**Text shown**
========

# and so it ends in death



## Gazzer (Jun 12, 2010)

was just off for a shower and bed when the phone rang, it was michelle my old school m8's wife.
steve has been diagnosed with pancreatic cancer with severe spreading vto the lymph nodes and bowel!!! he is a year younger than me at 47 and has two lovely kids and a doting wife that i have known since i was fifteen years old and teased her. he is godfather two my youngest daughter and i am godfather to his son nathan who is only seven years old. very very sobbering call to receive from shel and she sounded sooooooooo brave whereas i just felt like bursting into tears at the news but didnt. bad day at black rock as the film says.


----------



## Hoggy (May 8, 2002)

Hi Gazzer, sorry to hear such terrible bad news.
Hoggy.


----------



## SalsredTT (Jan 8, 2011)

I've had three of these recently Gaz - good friends being diagnosed with foul stuff. I guess its our age group now sadly.

========

**Supplied material**
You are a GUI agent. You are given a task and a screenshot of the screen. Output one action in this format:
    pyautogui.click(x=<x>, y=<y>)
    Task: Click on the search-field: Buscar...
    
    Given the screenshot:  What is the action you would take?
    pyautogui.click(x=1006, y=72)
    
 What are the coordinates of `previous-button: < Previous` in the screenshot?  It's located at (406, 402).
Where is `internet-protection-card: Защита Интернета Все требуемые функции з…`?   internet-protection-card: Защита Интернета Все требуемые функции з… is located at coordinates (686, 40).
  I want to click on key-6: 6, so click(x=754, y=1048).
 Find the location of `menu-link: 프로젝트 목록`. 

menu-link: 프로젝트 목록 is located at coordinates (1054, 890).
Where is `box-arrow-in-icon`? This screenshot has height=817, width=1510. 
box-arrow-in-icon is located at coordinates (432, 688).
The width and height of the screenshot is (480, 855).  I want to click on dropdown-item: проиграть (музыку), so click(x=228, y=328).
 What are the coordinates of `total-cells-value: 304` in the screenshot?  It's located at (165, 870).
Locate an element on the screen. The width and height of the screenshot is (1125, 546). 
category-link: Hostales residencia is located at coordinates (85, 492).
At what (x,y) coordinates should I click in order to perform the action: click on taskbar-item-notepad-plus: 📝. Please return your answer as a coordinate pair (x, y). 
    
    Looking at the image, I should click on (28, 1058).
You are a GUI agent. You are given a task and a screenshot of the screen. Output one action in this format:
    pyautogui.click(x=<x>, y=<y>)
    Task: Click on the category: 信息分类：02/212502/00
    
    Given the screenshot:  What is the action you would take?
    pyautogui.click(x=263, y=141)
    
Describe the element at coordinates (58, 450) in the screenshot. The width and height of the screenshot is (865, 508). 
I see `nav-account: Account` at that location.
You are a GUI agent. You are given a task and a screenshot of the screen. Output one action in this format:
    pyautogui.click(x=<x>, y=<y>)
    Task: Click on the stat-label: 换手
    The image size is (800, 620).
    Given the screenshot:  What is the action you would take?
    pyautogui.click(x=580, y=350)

========

**Tasks to perform**
A. In the forum thread about the friend's cancer diagnosis, what reason does SalsredTT give for several good friends recently being diagnosed with serious illness? Answer in one to three sentences.
B. Continue the forum thread about the friend's cancer diagnosis from where it stops.
The lines are separate material and have nothing to do with the forum thread.

**Task results**
A. SalsredTT guesses that it is down to their age group, adding "sadly." Three good friends have recently been diagnosed, and SalsredTT sees this as something that now comes with being that age.

B.
Life's a bitch sometimes, but it does make you realise how sodding lucky you are - and remember that every day.


----------



## YELLOW_TT (Feb 25, 2004)

Sad news same age as me you never know whats round the corner so enjoy life when you can


----------



## LordG71 (Jan 10, 2012)

Sorry mate. The best you can do at this time is be there for them when they need you. My best mates wife was diagnosed 8 weeks ago....bloody hard to accept though.

All the best Gazzer

Neil


----------



## YoungOldUn (Apr 12, 2011)

It affects so many families and all you can do is offer support if and when it is needed. I am sure you will help in whatever way you can.

I know that not everyone wants to discuss these illnesses and all you can do is try and pick up the feelings of the person affected then follow their lead.

All the best Gazzer, hope their prognosis improves.


----------



## Dotti (Mar 9, 2003)

Sorry to hear this awful news. My late brother had pancreatic cancer. If only there would ever be a cure  . Be strong xx


----------



## merlin c (Jan 25, 2012)

sorry to read about the bad news Gazzer, life can be terribly cruel especially to good people, so make the most of it. We only pass this way once so enjoy the ride, you never know when time will be called.


----------



## CWM3 (Mar 4, 2012)

Bad news ....just give the best support you can, as you will.

Been touched by it and know how much it hurts, my thoughts are with you.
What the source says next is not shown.